In this paper, we focus our attention on following Schrödinger–Poisson system: $\left\{\begin{array}{c}-{\epsilon }^2\Delta u+V\left(x\right)u+\lambda \psi u={\left|u\right|}^{p-2}u,x\in {\mathbb{R}}^3,\hfill \\ -{\epsilon }^2\Delta \psi =u^2,u\in H^1\left({\mathbb{R}}^3\right).\hfill \end{array}\right.$where $4<p<6$ and $\epsilon ,\lambda >0$ are small positive parameters. Under a local condition imposed on the potential $V$, we study above system and obtain an infinite sequence of localized sign-changing solutions by applying the symmetric mountain pass theorem. Precisely, these solutions are constructed as higher topological type critical points of the energy functional and concentrated at a local minimum set of the potential $V$. Our method follows the same spirit of Chen and Wang’s method (Chen and Wang, 2017) which does not need any non-degeneracy condition of the limiting equations, but we cannot use it directly due to the presence of nonlocal term $\psi \left(x\right)=\frac{1}{4\pi }{\int }_{{\mathbb{R}}^3}\frac{u^2\left(y\right)}{|x-y|}dy$. We employ some new analytical skills to overcome the obstacles caused by the nonlocal term, our results improve and extend some related ones in the literature.

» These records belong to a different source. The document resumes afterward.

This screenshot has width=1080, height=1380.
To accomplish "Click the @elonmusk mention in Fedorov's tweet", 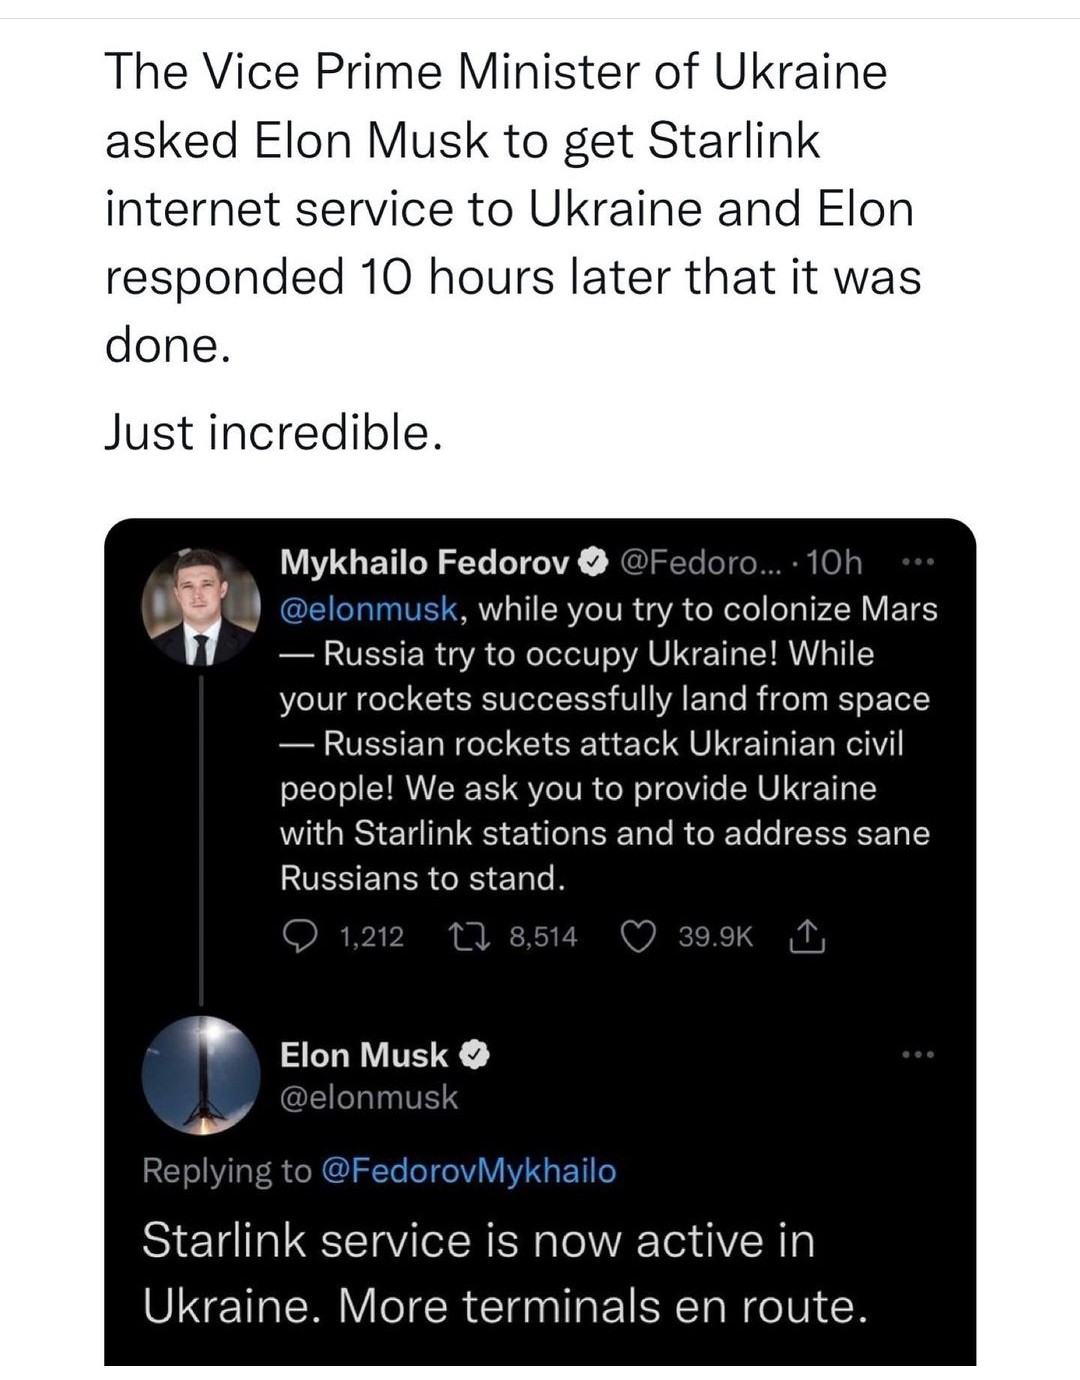I will (368, 609).
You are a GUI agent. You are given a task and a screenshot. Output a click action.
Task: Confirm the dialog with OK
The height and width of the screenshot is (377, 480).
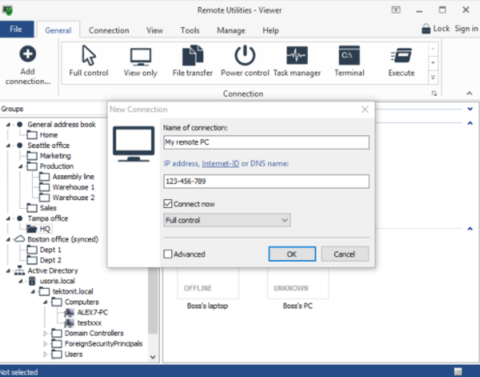tap(292, 254)
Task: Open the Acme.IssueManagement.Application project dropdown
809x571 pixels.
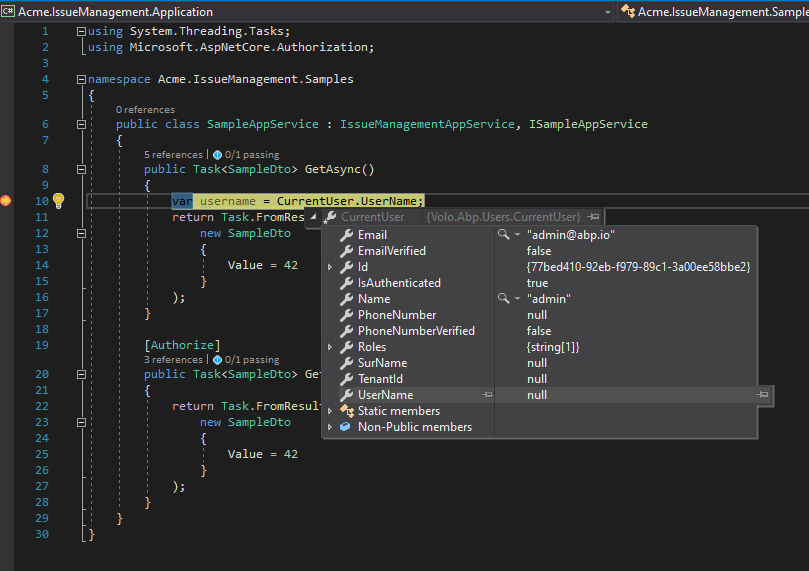Action: [607, 12]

在本文中，我们将注意力集中在以下Schrödinger-Poisson系统上： $\left\{\begin{array}{c}-{\epsilon }^2\Delta ü+V（X）ü+\lambda \psi ü={\left|ü\right|}^{p-2}ü，X\in {\mathbb{[R}}^3，\hfill \\ -{\epsilon }^2\Delta \psi ={ü}^2，ü\in H^{\mathrm{1个}}（{\mathbb{[R}}^3）。\hfill \end{array}\right.$哪里 $4<p<6$ 和 $\epsilon ，\lambda >0$是小的正参数。在当地条件下施加潜力$V$，我们研究了上述系统，并通过应用对称山路定理获得了无限的局部符号转换解序列。精确地，这些解决方案被构造为能量功能的较高拓扑类型临界点，并集中在局部最小势能集中$V$。我们的方法遵循Chen和Wang方法（Chen and Wang，2017）的相同精神，该方法不需要限制方程的任何简并性条件，但是由于存在非局部项，因此我们不能直接使用它$\psi （X）=\frac{\mathrm{1个}}{4\pi }{\int }_{{\mathbb{[R}}^3}\frac{{ü}^2（ÿ）}{|X-ÿ|}dÿ$。我们采用了一些新的分析技能来克服非本地术语所带来的障碍，我们的结果改进并扩展了文献中的一些相关方面。